While a positive outlook is a good sign for the Doha Round, which has been languishing for too long, a lot more progress has to be achieved in the interim months to the Bali Ministerial in December 2013, to arrive at a consensus on critical issues on the three pillars of the agenda for the meeting - trade facilitation, agriculture and development.
It is important to look at the three pillars and work rapidly to forge a consensus, as otherwise, the WTO, it seems, is slowly moving away from being a multilateral institution to a plurilateral (covering only a select few members) institution. Except a few areas of negotiations that are on the table, many texts that are in advanced stages of negotiation are for a plurilateral agreement. This includes negotiations for government procurement, information technology agreement-II and a services agreement. There have been indications in the past that trade facilitation could also move towards a plurilateral negotiation. This trend towards plurilateral agreements can hurt WTO since it is primarily supposed to encourage multilateral trade.
India's Chief negotiator, Rajeev Kher, while speaking at a conference organised by the Confederation of Indian Industry said that as of now a lot more work is needed to arrive a balanced outcome at Bali. India is looking to balance the outcome in the three pillars on the agenda. Besides it is also looking to balance the text on trade facilitation.
India is not averse to a trade facilitation agreement. However, what New Delhi has been wary of is accepting multilateral obligations, which will require heavy expenditure for creation of infrastructure and training officials without adequate commitments from others in terms of technical and financial support.
Industry in India supports a trade facilitation agreement at Bali. The industry is of the view that such an agreement could go a long way in bringing down transaction costs that is critical to tap markets in the current global economic environment. There are also several studies, which support the argument that a binding trade facilitation agreement can lead to a large increase in global trade.
But there is a word of caution emerging from the industry. It is clear that the burden of financing these obligations should not fall on the private sector. Any such additional cost burden on the private sector would then take away the benefit of an agreement, which is aimed at cutting costs of exports and imports.
Therefore, the industry is of the view that there is a need for negotiators to look at both the Bali and a post Bali process to ensure that an agreement on trade facilitation actually benefits business.

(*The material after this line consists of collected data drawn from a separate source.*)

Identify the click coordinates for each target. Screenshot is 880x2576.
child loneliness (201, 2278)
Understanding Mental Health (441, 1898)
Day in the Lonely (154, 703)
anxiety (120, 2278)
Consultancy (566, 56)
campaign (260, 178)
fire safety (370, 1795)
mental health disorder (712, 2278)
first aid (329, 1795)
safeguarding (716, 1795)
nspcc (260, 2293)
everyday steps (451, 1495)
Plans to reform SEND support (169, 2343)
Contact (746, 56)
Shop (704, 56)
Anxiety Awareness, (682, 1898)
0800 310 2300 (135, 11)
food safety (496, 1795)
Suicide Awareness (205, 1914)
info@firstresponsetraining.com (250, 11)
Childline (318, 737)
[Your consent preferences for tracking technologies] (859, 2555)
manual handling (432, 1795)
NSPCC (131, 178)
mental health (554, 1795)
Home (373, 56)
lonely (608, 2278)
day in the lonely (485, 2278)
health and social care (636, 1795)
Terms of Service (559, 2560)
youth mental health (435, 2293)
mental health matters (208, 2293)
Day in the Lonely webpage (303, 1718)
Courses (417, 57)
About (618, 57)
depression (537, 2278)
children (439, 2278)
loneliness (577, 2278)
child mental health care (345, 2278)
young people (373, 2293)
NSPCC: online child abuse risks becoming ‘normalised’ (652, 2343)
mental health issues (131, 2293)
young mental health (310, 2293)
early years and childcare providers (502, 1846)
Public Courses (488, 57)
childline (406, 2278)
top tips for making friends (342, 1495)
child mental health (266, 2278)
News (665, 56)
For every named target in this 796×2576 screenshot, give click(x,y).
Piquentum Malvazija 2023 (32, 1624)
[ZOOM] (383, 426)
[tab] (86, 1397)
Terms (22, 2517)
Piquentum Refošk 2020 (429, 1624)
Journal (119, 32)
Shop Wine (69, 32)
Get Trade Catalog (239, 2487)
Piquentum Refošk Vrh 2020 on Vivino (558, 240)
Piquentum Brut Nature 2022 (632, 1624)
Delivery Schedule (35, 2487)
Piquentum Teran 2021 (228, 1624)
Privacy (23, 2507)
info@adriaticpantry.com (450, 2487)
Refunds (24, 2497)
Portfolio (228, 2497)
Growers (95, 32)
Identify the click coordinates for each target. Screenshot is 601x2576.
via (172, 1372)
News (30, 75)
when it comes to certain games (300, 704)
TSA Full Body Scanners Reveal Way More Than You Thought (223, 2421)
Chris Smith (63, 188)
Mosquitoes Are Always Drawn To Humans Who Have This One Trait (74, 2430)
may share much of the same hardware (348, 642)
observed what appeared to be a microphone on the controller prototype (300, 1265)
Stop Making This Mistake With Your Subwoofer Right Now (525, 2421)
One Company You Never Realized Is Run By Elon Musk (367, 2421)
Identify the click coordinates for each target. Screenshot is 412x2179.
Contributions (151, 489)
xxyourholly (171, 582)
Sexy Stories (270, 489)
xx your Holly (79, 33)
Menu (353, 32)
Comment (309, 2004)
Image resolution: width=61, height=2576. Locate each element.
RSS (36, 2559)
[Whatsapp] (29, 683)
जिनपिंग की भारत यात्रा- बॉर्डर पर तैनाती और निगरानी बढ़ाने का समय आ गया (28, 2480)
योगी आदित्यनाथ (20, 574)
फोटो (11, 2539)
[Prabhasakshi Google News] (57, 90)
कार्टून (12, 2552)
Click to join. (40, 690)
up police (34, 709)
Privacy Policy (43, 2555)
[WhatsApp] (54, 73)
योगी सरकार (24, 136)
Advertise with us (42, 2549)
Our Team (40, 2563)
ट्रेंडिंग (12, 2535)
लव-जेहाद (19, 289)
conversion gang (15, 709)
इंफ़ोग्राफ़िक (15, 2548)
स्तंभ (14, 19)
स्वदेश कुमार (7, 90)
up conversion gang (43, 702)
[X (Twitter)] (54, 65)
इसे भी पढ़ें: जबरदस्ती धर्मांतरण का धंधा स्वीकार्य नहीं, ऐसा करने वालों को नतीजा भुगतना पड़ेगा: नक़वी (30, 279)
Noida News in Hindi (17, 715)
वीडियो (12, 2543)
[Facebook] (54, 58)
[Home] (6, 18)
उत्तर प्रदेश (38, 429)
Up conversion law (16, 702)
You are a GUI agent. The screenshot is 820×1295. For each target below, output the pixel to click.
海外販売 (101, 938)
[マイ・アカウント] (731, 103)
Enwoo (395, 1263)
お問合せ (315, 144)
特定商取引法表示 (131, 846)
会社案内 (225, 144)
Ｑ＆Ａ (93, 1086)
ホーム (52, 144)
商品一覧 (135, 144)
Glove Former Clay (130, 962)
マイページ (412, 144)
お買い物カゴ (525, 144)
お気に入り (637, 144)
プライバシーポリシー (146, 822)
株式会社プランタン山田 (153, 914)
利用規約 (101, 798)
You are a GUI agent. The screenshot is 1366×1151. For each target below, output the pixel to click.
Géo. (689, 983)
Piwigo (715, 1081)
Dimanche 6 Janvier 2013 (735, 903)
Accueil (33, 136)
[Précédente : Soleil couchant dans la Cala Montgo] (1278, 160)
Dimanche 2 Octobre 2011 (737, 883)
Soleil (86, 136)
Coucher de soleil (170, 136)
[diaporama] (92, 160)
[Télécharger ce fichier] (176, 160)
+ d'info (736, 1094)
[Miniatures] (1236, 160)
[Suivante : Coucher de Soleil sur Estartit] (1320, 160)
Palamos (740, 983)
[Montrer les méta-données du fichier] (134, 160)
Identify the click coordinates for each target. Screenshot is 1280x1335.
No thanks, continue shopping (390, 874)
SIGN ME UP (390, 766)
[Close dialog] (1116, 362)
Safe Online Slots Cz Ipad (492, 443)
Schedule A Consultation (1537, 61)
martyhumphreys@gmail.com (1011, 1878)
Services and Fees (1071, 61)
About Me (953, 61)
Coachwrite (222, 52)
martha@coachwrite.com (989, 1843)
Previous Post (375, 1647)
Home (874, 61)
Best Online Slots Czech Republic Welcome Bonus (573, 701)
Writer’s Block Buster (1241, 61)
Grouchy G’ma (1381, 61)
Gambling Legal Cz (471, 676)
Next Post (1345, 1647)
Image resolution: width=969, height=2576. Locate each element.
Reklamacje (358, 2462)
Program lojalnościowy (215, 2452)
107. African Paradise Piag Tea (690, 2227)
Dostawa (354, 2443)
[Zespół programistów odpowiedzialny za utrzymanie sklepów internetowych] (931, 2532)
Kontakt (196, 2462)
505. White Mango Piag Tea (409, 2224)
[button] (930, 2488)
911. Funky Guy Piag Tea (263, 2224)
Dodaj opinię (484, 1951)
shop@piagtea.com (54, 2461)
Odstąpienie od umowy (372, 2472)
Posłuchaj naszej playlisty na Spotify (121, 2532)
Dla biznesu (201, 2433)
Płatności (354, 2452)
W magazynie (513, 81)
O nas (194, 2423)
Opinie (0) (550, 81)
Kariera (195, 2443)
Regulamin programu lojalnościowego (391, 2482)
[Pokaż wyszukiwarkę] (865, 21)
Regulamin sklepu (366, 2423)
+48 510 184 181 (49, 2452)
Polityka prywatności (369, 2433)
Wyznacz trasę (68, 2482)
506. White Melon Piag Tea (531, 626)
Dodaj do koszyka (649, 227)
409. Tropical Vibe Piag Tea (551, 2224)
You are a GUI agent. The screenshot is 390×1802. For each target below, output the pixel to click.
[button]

This point is relevant in the context of what Lamy said at a function celebrating 30 years of Consumer Unity & Trust Society at Geneva a few weeks back. He had said "trade is today less about whole products and services, and more about trade in tasks along value chains which often span not just across countries but also continents." The stakes are high too. As Lamy pointed out "in the 1980s, trade in goods measured in volume accounted for around $2 trillion. In 2012, it accounted for at least $18 trillion. Between 1982 and 2012 merchandise trade increased by an annual average of around 8 per cent."
A balanced trade facilitation agreement, the industry is certain, can lead to greater participation in global value chains. For now, Indian firms account for less than 5 per cent of the total global value chains. Industry in the country, therefore, hopes that an agreement at Bali will help the industry, especially the small and medium sector, in developing countries play a greater role in global value chains. Business in India, it seems, has huge expectations of Bali.